Please help - it's all crashing down and DP has no idea

40 replies

sparkybint · 21/04/2009 05:36

Is anyone up? I just need to know I'm not going mad. My lovely DD is sleeping in my bed, first day back at school tomorrow, I don't want her to know what a mess I'm in.

I can't be strong anymore or cope anymore. I've left a message on the work voicemail to say I won't be in and when I speak to my boss in the morning I'm going to tell her why. That I can't think straight or deal with the pressure of life and I need looking after.I'll lose my job and then my house and won't be able to support DD. Her dad (my ex) will have his dream and she can go live with him. Two years ago he left me, after I found out that he'd fathered another child while our DD was in the womb. And then he proceeded to bring that child into our lives, not owning up to the fact that he was her dad until 6 years later. But everyone knew apart from sweet trusting old muggins here. I thought I'd dealt with all of that, but really I'm hurt beyond belief but feel I should be over it. Everyone thought I was so strong when I found out but I've been crying inside ever since I knew. The other day my DP asked me what the happiest time of my life was and I said when I gave birth to DD. And then he said, but you didn't know that another woman would give birth to your husband's child a few months later.

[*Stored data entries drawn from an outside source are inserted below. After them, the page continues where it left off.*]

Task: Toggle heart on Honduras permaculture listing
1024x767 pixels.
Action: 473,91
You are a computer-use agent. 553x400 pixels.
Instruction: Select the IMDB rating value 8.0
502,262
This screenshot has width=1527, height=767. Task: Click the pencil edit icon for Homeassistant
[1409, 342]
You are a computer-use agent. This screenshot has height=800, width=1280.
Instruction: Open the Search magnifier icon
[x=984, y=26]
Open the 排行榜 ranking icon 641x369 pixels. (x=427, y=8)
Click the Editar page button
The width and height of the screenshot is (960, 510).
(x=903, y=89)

And my ex never worked and I supported us all. Now he's found another woman to support him and he's having another baby next month, yet another girl, who can worship him.

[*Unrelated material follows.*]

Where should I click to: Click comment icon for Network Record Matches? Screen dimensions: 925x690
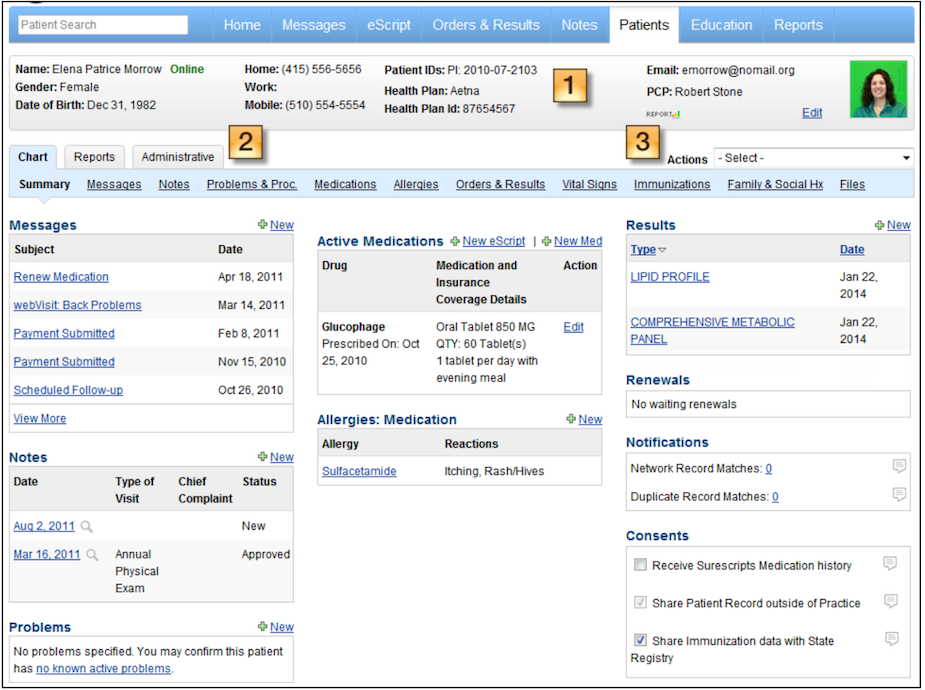pos(898,467)
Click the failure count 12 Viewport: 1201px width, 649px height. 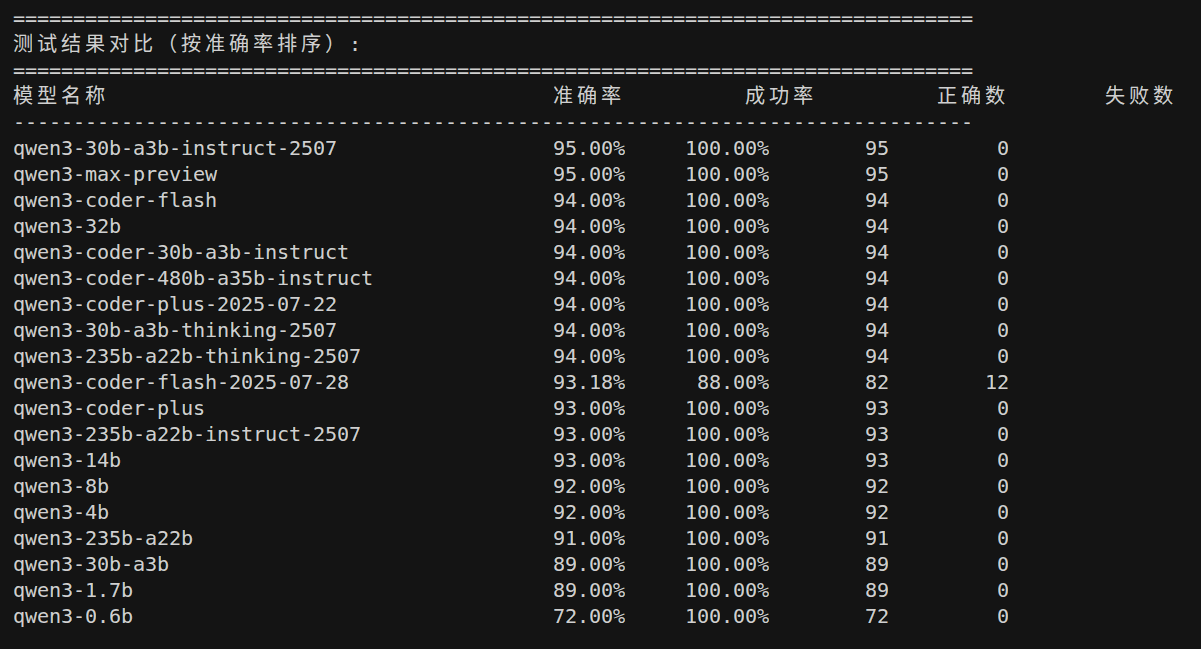click(x=997, y=382)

I can't be with the man I love because he lives 250 miles away and can't leave his kids. I can't leave mine to be with him and I wouldn't take her there because she'd be away from her adored dad. It's tearing us apart and I fear he's about to give up because he wants someone to be with properly and can't see when we'll be able to. I love him with all my heart but I feel he's only ever seen the strong coping side of me, the independent woman who can manage on her own when all I really want is to be looked after and to look after someone. Something I've never had. I want to go to him but I can't. Everyone would think I was a terrible mother if I did but I'm not good being away from him and feel a terrible mother anyway.

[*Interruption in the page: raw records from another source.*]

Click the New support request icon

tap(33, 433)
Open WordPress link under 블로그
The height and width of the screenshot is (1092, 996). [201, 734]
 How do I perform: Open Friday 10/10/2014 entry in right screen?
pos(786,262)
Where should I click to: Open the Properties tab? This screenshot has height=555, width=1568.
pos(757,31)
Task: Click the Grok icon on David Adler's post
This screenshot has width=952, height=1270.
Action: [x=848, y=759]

I don't know how I'm going to feel when daylight comes and I worry that I will lose everything - my DD, my job, the understanding of my friends and family and last but not least my lovely DP, the man who I thought was my rock. I've been under the doctor (!) for months and am on anti-ds and have had counselling. Nothing seems to work. I just want to curl up in my bed and hide. I want my man to hold me and tell me it's going to be alright. I want to tell him what is really going on with me but I'm terrified he won't understand. I love my parents and they're a great support but they tell me I have to be strong for DD. They've been together for 50 years and neither of them know how terrible it is to want someone who can love you and be there. I'm sorry this is so very long.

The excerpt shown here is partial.